Jokes aside Rush is some good stuff when you’re in the mood. But today I want to go into a fundamental problem with agile the be all end all of software development.

Who am I kidding, I can’t actively criticise agile on the internet. That’s heresy! Okay, article over. Bye.

No, everything devised by humans has flaws no exceptions and while agile is a fantastic methodology today I’ll be picking apart less the methodology but rather the way I’ve seen it applied in the industry.

Responding to change over following a plan.

This is one of the most counterintuitive statements of the agile manifesto, and rightly so. As humans we like to compartmentalize, organize, and quanitfy anything we can get our dirty little hands on. But plans can only get you so far, and you can’t quantify everything which is why this part of the manifesto is really something special. You must be able to be flexible, because problems are flexible and if your plan to solve it can’t change you’ll end up speaking into a wall.

But here’s the problem with the manifesto that I believe encompasses the entire manifesto but hits here really bad. It’s too vague. Let me explain.

The four principals are simply put, too vague and leave too much open to interpretation. Now the Agile Alliance attempts to expound upon these four principals by going into detail on what the four principals mean but this initial vagueness has bred a micro culture of developers and project managers who see this line:

Welcome changing requirements, even in late development.

And go nuts. This statement has been the source of a lot of frustration in the programming industry. Especially in those projects that follow the agile methodology.

The point that this statement is trying to make is that when you are building software, you should try to keep things reusable or at least try to abstract most of the functionality of your application.
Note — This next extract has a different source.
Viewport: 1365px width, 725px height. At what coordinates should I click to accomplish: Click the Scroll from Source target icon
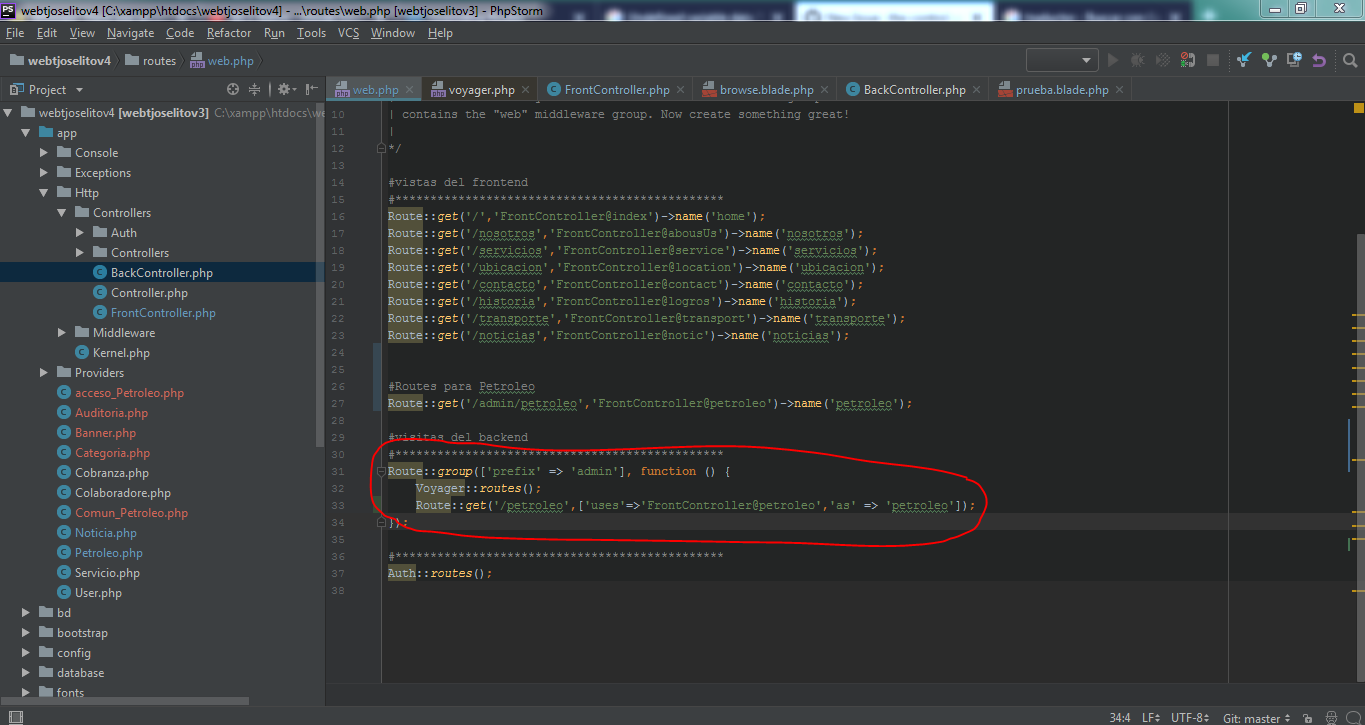pyautogui.click(x=233, y=89)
And to a point it does mean that any good developing team should be able to handle changes even in the later stages of development. This does not mean you redo all of the requirements a few days before release.

That sounds stupid, but I have seen it happen. And I’ve seen project managers complain about not meeting deadlines because of it.

This problem, compounded by people in charge of development teams who have never seen a line of code in their lives ends up being a real headache in the world of software development.

The only solution, in conclusion, is communication. Constantly commicate with the clientele on the requirements of the application so that way massive restructures can be avoided later. And email and text doesn’t count, in person conversation is the only way to understand which portions of the application are more important than others.